Features Most Useful for Discriminating Vulnerable and Resistant Participants
Despite substantial differences in the way that PVT data were collected across the two studies considered here, DDM parameters and wavelet MAV parameters were among the top baseline features associated with relative vulnerability to sleep deprivation. In terms of best performing features, three features were selected in both datasets: diffusion drift ξ, range of non-decision time St, and the number of consecutive RTs that differ by more than 250 msec (ΔRT > 250, Table 1). Interestingly, none of the standard PVT performance metrics (e.g., mean RT and lapses) were selected when the mRMR criterion was used. The empirical data collected suggest that relative to standard RT metrics, the DDM better captures useful information embedded in RT data that can distinguish persons vulnerable to vigilance decline following sleep deprivation by decoupling RT into distinct components. This is consistent with a previous study where diffusion parameters measured at baseline predicted vulnerability despite the absence of significant differences in baseline standard RT metrics.19 This might not be surprising upon inspecting the variation of the DDM parameters for the two groups across the day for Dataset 2 (Figure S1). Although the mean diffusion drift and range of nondecision time showed statistically significant differences across groups irrespective of time of day, the mean non-decision time and across-trial variability parameters showed interesting variations throughout the day. Depending on the time of the day, DDM parameters moved in opposite directions; i.e., some DDM parameters had a tendency of increasing the RT while others had a tendency to decrease it. In other words, the decision and non-decision components can trade off with each other without affecting overall observed performance. This has also been demonstrated using simulations.19
Table 1.
Classification Reliability and Reproducibility
PVT outcomes can be affected by multiple factors including experimental conditions, interventions, and time of day. Here, we showed that the same set of features appear to be highly discriminatory across data-sets. For Dataset 1, five features were selected by the model: diffusion drift ξ, variability in diffusion drift η, range of nondecision time St, ΔRT > 250, and MAV6. A CV5 accuracy of 77% was achieved using these features. Despite differences in experimental conditions and baseline data acquisition times between the two datasets, the model trained on Dataset 1 and tested on Dataset 2 showed only a small drop in classification performance (71% accuracy). Importantly, the model performed well despite the large difference in the average number of lapses between studies, i.e., the median split on Dataset 1 cannot be directly linked to the median split on Dataset 2. Allowing the threshold to change when the model trained on Dataset 1 was applied to Dataset 2 resulted in a more balanced classification. These results attest to the utility of our classification model for predicting relative vulnerability to sleep deprivation.
Because of aforementioned dataset differences, it might be expected that the best set of features selected by the model would be dissimilar across the two datasets.

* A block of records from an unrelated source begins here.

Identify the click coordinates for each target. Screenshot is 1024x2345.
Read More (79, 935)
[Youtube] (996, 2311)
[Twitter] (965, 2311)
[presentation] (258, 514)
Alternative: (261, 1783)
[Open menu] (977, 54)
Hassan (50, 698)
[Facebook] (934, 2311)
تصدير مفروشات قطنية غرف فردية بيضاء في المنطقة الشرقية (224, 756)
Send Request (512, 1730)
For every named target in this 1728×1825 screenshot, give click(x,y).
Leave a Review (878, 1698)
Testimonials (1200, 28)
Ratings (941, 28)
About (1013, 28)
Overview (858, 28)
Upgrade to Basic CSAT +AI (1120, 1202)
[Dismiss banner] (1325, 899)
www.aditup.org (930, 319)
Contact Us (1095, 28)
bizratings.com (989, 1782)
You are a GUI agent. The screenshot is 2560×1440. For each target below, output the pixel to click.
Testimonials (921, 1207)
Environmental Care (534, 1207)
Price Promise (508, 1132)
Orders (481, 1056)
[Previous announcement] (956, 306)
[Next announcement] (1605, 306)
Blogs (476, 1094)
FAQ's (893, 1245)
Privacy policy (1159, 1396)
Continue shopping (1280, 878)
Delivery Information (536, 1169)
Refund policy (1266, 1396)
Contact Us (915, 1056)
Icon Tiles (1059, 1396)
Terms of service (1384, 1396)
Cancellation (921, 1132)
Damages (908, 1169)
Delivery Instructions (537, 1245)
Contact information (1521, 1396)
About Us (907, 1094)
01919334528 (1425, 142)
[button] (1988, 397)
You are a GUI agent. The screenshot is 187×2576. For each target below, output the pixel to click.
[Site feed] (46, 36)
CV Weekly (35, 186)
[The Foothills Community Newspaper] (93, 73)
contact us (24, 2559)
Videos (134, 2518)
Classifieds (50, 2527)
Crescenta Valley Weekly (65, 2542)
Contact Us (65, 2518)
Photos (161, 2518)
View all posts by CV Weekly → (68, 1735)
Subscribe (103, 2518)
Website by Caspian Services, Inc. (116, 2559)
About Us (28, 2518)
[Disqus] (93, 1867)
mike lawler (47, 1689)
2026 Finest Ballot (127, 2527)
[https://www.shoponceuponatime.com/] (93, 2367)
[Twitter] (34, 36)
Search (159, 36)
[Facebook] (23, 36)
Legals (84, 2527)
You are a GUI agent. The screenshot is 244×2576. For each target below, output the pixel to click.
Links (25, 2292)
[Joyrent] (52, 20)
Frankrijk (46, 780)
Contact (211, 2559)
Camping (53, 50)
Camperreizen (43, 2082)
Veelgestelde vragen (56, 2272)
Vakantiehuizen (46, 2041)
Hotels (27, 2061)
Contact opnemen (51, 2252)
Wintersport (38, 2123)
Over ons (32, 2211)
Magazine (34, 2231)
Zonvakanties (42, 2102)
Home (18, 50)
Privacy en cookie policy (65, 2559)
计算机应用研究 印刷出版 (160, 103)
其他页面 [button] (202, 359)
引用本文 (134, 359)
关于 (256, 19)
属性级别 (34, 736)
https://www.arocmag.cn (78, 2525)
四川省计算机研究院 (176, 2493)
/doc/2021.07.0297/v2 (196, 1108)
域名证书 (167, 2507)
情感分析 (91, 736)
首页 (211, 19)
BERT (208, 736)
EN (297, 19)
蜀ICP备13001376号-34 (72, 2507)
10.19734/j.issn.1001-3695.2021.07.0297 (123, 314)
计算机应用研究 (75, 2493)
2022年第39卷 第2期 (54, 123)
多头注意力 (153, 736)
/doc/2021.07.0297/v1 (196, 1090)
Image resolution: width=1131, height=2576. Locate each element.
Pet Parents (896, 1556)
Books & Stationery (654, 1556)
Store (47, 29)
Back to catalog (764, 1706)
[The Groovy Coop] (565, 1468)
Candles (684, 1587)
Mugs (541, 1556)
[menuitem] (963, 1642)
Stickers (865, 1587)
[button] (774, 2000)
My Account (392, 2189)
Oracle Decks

However, we found that of the five features assessed as most optimal for Dataset 1, three were again selected for Dataset 2 (diffusion drift ξ, range of no-decision time St, and ΔRT > 250). Using these features, CV5 accuracy of 82.2% was achieved. Importantly, when the classifier was trained on PVT data collected during baseline of the first study visit in Dataset 2, performance of the model was similar to that for data analyzed during the follow-up visit (79.4% accuracy). Because the second visit occurred more than 5 months after sleep deprivation, our results suggest that baseline diffusion drift ξ and range of nondecision times St show stable between-subject differences over time. Although the best set of features might change depending on the type of classifier used, the type of heuristic used, and the definition used for categorizing subject vulnerability, our findings nonetheless demonstrate that DDM parameters, wavelet parameters, and ΔRT > 250 are useful for predicting vulnerability to decline in psychomotor vigilance following total sleep deprivation under laboratory conditions.
Differences Between Datasets
In Dataset 1, participants were free to walk around when not taking the PVT, and they were exposed to ordinary room light. In Dataset 2, PVT data were collected under conditions that were conducive to poorer performance. Specifically, subjects were restricted to bed in a semi-reclined position in constant dim light. Also, in Dataset 2 we used baseline PVT data collected in the late afternoon, corresponding to the mid-afternoon dip in performance. By comparison, baseline PVTs in Dataset 1 were taken in the late evening, corresponding to the wake maintenance zone when the circadian drive to remain awake is near its peak. The aforementioned experimental differences may explain, in part, the slightly better classification rates in Dataset 2 using a smaller number of features.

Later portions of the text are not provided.